**SOURCE RECORDS**
- Opening Delimiter -

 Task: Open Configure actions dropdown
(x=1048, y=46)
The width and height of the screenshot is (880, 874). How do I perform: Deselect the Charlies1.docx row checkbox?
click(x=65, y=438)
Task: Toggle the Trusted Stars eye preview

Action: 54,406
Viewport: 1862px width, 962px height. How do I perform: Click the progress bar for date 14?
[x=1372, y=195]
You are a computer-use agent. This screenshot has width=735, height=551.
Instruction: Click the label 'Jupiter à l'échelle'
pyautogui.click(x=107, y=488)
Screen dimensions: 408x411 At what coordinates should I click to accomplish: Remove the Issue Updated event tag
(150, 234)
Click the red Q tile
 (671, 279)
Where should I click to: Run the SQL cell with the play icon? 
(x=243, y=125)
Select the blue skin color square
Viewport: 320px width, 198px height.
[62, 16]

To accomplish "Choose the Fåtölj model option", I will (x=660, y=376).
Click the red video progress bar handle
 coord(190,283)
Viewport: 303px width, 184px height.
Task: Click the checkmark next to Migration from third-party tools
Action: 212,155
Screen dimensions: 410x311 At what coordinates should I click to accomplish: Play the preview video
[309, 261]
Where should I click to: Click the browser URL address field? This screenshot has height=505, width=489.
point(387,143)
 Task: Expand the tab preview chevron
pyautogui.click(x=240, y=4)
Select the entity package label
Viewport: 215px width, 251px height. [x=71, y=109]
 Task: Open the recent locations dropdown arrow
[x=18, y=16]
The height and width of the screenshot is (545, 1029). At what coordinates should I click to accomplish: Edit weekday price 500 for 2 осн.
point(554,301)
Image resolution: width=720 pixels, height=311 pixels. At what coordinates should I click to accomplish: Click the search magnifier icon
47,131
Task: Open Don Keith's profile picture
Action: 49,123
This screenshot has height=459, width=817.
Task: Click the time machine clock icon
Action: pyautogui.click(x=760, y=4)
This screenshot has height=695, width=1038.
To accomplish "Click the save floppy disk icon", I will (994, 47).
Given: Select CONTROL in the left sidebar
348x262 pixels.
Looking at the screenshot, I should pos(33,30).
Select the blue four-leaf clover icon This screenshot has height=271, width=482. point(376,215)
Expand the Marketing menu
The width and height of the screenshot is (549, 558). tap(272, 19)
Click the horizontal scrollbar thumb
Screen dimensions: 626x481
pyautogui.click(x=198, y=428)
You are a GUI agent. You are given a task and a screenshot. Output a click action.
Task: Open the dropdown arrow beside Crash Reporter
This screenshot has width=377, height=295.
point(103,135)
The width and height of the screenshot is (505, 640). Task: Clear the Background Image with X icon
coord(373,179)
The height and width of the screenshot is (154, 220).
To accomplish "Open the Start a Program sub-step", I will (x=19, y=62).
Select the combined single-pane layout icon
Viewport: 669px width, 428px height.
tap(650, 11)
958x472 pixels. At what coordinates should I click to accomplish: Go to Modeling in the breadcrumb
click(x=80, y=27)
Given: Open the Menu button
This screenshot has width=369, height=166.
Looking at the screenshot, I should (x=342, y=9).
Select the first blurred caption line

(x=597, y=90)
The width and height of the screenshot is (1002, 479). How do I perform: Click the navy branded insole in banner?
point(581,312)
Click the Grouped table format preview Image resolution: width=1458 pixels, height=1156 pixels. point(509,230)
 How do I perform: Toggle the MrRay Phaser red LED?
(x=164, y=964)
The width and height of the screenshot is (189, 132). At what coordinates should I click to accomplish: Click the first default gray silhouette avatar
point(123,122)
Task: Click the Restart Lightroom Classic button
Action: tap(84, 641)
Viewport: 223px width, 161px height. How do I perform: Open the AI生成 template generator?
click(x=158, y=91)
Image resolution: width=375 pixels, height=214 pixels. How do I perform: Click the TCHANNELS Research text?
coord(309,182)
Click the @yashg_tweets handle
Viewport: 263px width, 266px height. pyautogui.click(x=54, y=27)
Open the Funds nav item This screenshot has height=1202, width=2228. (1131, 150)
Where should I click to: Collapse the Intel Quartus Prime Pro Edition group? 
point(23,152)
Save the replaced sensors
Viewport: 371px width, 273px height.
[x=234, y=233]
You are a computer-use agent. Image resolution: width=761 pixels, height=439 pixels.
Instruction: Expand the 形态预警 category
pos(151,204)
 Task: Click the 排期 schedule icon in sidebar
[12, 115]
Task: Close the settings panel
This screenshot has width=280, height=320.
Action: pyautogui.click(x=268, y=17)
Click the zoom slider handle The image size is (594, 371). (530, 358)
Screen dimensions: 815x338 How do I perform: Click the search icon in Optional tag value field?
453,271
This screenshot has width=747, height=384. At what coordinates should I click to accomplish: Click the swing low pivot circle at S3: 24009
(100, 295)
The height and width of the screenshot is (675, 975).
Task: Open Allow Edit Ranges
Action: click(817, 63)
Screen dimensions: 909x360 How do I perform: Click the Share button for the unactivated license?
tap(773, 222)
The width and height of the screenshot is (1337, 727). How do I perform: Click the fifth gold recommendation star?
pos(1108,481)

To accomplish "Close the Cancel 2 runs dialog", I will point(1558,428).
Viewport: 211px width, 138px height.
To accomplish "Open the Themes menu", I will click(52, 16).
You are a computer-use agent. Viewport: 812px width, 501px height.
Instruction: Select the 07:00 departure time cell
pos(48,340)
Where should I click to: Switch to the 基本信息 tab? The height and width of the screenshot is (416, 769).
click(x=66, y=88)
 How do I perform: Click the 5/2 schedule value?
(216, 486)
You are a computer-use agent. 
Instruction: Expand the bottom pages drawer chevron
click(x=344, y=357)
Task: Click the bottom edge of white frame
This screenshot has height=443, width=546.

- Closing Delimiter -

**TASK DETAILS**
List the lines of the material in which the word "agent" occurs.

**RESULT FOR THIS EXERCISE**
You are a computer-use agent. This screenshot has width=735, height=551.
You are a GUI agent. You are given a task and a screenshot. Output a click action.
You are a computer-use agent. Image resolution: width=761 pixels, height=439 pixels.
You are a computer-use agent. Viewport: 812px width, 501px height.
You are a computer-use agent. 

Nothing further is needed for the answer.